On November 29 the first museum in the world dedicated to England’s great Romantic-era poet Lord George Gordon Byron opened in Ravenna. It’s an appropriate date since 2024 is the 200th anniversary of his death on April 19 probably from rheumatic fever, in Missolonghi, Greece where he, a champion of liberty, was fighting for Greece’s independence from Turkish oppression.
The Museum is located in the center of Ravenna in the vast 16th-century Palazzo Guiccioli (Via Cavour 54). Byron, flamboyant, breath-takingly handsome, and forever restless, lived here blissfully from 1819 to 1821 with his soul-mate mistress Teresa Gamba Guiccioli. She’d already been living here with her husband, Count Alessandro Guiccioli (1761-1840), a miserly widower always in search of money, after her father, Count Ruggero Gamba, had arranged their marriage. Teresa was 18 years old; Guiccioli almost 60.

The lovers first met in April 2, 1819 in Venice at the “salon” of Countess Benzoni. Accompanied by her husband, Teresa had been married only a few months and was three months pregnant, but it was love at first sight.
Byron had been living in exile in Venice since 1816. For on April 25th of that year, facing mounting pressures resulting from his failed marriage, his numerous scandalous affairs, and huge debts, he left England never to return.
Informed by anonymous letters of his wife’s affair, Guiccioli took Teresa home to Ravenna, but, after she lost their baby, she refused to get out of bed unless he accepted Byron as her “cavalier servente” and agreed to host him in Palazzo Guiccioli.

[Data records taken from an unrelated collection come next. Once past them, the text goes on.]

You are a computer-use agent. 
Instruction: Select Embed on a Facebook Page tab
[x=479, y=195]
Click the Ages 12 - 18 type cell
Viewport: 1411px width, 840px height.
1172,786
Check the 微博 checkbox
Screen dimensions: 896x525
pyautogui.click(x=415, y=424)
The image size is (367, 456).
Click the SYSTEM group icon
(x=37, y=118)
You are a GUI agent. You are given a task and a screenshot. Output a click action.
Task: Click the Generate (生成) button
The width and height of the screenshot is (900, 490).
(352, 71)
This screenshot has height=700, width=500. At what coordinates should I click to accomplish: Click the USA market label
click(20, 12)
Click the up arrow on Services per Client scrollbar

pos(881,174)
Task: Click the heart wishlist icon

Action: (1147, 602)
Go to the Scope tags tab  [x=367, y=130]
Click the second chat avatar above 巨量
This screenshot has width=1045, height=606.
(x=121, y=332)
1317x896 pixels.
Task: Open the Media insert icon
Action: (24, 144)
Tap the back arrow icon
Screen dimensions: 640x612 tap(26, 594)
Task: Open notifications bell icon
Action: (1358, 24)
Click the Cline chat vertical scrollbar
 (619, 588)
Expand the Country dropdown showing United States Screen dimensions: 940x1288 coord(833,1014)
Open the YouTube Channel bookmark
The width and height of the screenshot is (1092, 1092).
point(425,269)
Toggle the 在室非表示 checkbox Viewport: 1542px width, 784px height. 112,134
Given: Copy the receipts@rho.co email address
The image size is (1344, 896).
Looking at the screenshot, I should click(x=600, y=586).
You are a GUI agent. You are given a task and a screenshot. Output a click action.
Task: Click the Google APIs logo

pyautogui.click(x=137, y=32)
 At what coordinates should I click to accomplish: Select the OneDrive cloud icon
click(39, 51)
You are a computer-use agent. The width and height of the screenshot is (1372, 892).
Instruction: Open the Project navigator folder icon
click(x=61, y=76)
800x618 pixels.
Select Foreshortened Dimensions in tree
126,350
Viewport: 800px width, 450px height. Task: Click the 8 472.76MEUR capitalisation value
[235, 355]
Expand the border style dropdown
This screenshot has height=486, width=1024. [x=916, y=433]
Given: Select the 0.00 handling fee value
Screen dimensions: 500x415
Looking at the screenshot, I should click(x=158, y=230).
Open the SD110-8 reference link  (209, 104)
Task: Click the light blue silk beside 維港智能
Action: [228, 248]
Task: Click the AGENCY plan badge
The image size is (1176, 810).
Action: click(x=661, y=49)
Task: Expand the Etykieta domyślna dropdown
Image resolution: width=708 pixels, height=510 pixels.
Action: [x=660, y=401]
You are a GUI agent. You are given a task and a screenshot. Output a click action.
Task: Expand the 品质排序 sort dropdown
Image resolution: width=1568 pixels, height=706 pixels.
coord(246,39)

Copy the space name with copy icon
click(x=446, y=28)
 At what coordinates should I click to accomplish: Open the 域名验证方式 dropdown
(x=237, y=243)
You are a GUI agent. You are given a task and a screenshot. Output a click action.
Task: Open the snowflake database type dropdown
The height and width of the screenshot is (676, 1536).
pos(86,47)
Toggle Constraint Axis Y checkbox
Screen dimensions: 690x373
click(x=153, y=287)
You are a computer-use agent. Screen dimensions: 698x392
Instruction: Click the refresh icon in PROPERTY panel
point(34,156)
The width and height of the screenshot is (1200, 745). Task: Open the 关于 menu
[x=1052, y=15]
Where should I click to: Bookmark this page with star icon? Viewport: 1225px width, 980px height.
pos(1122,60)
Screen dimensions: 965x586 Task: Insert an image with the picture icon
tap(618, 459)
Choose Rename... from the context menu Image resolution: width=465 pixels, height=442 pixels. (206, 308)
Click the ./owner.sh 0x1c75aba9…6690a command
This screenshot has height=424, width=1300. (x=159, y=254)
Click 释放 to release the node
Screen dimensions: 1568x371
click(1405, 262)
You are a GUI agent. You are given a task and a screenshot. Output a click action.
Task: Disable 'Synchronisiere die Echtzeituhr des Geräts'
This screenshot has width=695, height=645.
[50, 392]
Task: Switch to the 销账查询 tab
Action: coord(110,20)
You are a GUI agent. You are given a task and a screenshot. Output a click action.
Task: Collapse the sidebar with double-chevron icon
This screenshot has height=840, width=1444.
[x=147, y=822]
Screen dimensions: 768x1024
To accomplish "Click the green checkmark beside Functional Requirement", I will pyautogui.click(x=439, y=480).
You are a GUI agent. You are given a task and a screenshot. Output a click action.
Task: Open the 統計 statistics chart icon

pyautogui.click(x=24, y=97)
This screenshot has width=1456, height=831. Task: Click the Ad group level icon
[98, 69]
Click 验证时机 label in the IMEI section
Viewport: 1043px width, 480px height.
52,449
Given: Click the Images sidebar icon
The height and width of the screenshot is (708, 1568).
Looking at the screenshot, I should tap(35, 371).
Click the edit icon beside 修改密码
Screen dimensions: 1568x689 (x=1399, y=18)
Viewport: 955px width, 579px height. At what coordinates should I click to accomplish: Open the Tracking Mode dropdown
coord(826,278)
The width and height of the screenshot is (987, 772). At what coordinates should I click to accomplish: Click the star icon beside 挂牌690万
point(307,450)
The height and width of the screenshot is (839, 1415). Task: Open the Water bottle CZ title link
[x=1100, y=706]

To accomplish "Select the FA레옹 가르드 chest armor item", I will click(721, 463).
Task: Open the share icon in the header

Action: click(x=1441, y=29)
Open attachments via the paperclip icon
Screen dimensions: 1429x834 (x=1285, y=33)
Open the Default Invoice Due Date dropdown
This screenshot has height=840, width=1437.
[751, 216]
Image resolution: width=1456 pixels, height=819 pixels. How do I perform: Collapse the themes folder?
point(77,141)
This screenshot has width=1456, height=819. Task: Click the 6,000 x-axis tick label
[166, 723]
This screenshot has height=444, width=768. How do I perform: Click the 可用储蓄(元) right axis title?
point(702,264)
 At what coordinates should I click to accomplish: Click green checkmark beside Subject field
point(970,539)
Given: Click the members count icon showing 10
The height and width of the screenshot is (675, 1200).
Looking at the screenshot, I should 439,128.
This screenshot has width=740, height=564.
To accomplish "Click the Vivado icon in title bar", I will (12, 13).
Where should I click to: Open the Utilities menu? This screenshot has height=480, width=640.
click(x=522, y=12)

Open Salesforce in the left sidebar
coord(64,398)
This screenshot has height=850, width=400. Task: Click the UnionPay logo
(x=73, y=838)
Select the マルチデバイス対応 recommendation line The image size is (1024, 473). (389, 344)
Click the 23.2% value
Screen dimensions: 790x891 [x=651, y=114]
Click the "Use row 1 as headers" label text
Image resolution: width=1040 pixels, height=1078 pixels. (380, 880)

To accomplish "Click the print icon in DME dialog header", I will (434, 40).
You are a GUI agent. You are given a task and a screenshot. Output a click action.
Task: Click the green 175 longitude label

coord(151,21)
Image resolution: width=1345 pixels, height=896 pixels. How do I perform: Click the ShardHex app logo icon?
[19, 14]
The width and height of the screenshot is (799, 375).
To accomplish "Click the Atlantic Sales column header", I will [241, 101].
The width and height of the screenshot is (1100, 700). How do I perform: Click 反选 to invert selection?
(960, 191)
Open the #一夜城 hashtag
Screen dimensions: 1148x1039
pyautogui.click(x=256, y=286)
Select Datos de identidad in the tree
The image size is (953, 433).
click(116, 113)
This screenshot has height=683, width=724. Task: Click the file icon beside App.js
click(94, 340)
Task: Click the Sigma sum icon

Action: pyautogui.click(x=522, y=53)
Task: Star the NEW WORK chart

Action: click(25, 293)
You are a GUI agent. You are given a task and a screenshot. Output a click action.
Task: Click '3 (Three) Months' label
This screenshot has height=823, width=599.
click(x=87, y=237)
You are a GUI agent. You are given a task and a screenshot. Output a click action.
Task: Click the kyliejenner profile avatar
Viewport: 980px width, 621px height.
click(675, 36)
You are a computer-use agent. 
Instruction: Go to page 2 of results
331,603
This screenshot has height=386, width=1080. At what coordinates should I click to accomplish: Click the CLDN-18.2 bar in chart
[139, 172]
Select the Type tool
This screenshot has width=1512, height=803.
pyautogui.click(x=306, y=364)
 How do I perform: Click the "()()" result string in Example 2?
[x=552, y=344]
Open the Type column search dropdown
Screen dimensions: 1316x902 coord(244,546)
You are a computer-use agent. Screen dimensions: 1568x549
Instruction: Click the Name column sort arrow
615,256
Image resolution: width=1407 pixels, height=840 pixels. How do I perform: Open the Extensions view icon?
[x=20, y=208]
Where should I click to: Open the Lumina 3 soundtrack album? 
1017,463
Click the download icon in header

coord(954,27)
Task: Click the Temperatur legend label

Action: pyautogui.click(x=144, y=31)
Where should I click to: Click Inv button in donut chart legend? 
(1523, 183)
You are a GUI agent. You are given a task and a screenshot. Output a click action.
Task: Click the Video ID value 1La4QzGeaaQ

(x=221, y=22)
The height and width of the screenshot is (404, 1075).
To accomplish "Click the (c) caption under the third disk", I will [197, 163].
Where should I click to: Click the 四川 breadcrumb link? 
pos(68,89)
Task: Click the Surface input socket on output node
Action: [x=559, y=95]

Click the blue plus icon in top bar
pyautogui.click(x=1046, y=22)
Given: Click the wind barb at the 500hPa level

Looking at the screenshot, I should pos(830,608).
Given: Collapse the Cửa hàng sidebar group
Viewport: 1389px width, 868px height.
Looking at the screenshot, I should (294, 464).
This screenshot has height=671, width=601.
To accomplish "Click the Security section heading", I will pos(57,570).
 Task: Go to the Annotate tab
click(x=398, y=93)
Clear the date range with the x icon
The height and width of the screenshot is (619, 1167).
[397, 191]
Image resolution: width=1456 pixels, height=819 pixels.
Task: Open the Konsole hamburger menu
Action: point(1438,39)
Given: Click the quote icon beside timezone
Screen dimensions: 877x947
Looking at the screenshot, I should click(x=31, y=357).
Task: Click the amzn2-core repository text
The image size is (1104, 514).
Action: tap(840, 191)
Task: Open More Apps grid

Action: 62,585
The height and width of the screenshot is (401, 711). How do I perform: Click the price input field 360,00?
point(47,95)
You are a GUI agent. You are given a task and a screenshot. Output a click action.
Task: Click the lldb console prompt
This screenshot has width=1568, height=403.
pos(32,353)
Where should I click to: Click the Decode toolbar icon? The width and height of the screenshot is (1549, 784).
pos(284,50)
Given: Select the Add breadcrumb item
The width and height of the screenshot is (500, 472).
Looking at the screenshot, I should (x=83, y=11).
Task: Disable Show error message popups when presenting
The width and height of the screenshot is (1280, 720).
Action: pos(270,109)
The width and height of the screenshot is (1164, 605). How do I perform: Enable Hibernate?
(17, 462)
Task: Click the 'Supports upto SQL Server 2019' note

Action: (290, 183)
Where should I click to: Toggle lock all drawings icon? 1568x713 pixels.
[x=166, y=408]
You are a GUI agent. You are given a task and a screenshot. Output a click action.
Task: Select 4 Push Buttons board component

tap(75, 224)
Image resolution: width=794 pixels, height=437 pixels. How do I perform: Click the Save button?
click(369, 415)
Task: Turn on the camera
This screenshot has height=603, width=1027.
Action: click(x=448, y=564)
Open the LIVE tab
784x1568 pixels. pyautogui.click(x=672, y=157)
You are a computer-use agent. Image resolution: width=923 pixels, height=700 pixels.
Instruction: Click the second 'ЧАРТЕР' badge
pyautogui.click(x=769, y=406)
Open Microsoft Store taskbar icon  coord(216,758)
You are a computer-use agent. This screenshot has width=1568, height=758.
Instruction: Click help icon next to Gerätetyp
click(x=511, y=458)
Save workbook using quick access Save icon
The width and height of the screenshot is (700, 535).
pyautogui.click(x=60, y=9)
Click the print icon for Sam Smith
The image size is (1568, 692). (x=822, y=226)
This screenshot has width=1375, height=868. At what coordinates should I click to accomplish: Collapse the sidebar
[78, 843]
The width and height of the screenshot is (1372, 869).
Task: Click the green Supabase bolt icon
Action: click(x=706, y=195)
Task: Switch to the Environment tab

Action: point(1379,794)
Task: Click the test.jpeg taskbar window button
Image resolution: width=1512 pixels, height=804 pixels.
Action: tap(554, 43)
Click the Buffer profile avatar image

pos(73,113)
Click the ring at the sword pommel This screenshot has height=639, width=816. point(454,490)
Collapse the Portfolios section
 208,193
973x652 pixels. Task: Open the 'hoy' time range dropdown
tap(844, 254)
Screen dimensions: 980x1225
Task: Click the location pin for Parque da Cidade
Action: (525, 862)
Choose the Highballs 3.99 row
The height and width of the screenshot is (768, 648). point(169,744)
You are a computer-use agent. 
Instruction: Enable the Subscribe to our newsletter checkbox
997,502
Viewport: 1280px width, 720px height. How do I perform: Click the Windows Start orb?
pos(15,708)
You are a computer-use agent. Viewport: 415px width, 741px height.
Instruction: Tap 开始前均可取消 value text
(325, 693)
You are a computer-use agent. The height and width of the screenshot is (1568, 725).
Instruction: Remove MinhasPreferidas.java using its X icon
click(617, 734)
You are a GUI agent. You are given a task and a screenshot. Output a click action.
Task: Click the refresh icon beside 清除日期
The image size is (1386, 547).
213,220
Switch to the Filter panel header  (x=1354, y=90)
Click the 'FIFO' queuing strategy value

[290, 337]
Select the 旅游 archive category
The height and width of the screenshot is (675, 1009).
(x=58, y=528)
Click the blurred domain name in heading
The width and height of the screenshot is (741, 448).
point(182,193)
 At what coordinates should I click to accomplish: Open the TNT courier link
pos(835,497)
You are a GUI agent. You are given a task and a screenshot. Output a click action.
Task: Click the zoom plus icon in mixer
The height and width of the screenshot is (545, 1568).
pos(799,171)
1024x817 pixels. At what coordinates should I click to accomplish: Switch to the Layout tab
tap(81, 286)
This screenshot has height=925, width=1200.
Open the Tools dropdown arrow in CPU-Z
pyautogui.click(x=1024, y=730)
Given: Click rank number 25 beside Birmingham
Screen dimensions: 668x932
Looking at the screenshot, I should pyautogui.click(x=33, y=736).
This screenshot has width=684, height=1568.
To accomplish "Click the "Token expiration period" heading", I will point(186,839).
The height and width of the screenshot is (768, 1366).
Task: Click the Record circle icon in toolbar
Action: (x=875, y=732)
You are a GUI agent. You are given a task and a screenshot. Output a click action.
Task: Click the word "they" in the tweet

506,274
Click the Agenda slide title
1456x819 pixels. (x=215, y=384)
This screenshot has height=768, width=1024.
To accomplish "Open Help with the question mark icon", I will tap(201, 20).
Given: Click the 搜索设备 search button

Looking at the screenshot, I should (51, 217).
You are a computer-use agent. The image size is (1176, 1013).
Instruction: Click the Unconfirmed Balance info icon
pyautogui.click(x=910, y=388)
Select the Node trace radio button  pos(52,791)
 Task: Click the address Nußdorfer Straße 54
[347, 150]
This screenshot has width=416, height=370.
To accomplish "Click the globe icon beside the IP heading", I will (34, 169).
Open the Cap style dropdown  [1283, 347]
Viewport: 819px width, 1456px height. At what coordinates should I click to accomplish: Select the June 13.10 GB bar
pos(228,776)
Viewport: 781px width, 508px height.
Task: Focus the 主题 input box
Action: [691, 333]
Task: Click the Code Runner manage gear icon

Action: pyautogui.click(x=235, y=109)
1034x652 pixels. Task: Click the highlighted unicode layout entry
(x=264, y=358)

In spite of public ridicule, the Count agreed in June 1819 and covered for the two lovers until Byron refused his several requests for money.
Soon afterwards, with her father’s support, Teresa petitioned Pope Pius VII for a separation. Although the Count tried to defend himself by pointing out his wife’s infidelity, on July 14, 1820 the Pope granted the separation on the condition that she live with her father. So, Teresa had to move out of Palazzo Guiccioli, but Byron remained.
His sojourn at Palazzo Guiccioli spanned his most prolific years. In his small study there he completed his masterpieces Don Juan, Sardanapalus, The Two Foscari, The Prophecy of Dante and the final canto of Childe Harold’s Pilgrimage. In addition, during horseback rides in the pine forest outside Ravenna Teresa’s brother Pietro, who later accompanied him to Greece, inflamed Byron’s politically revolutionary conscience.

The multimedia Byron Museum on the Palazzo’s mezzanine floor consists of eight rooms: “On his travels”, “In Venice”, “In Ravenna”, “Listening to Byron”, “Literature and Life”, Byronmania”, “The Romances”, and “In Greece”. Many of the objects on display had belonged to Teresa. Particularly sentimental are the traveling chest she used to preserve her Byronic memorabilia, locks of his hair, flakes of his sun-burnt skin, a basket full of their love letters, and Byron’s traveling desk which he’d brought from England and gave to a heartbroken Teresa, along with several manuscripts, at his departure on July 16th, 1823 for Greece, thereby indicating to her his decision to abandon composing poetry in favor of political action.
Today almost all of Byron’s papers are in three collections: Pforzheimer, Arents, and Berg, all at the main branch of the New York Public Library on Fifth Avenue and 42nd Street.

Speaking of 19th-century politics, on the main floor is Palazzo Guiccioli’s second museum dedicated to the Risorgimento or the unification of Italy. On display here are some 450 paintings sculptures photographs, weapons, military uniforms, medals, documents and posters, which belong to the municipality of Ravenna, the Fondazione Spadolini Nuova Antologia and the Fondazione Bettino Craxi. The politicians Giovanni Spadolini and Bettino Craxi were the foremost collectors of Risorgimento memorabilia.
The largest section here is devoted to Giuseppe Garibaldi and his wife Anita, who after their unsuccessful Defense of Rome, died, pregnant and sick with malaria, on August 4, 1849, in her husband’s arms at Guiccioli Farm in Mandriole near Ravenna. On display here are an elaborately-carved coral and gold bracelet, given to Anita by Giuseppe, her boots and her bright yellow shawl.

The Doll Museum, located in the early 20th-century annexes of Palazzo Guiccioli, features some 2,000 toys, but mostly dolls plus their clothes, accessories, and houses. Dating from 1850 to the mid-20th century, the dolls are made of porcelain, cloth, celluloid, felt, and papier-mâché. Noteworthy are those made of paper sent to Italian girls thanks to the Marshall Plan after World War II.
All three museums are multi-media with videos and touch-screens. They’re open from 10 AM to 6 PM Tuesday-Sunday. Closed Monday. Entrance fees: adults 10 euros, senior citizens (over 65) 8 euros, young people (up to age 26) 5 euros, and children up to age 11 free.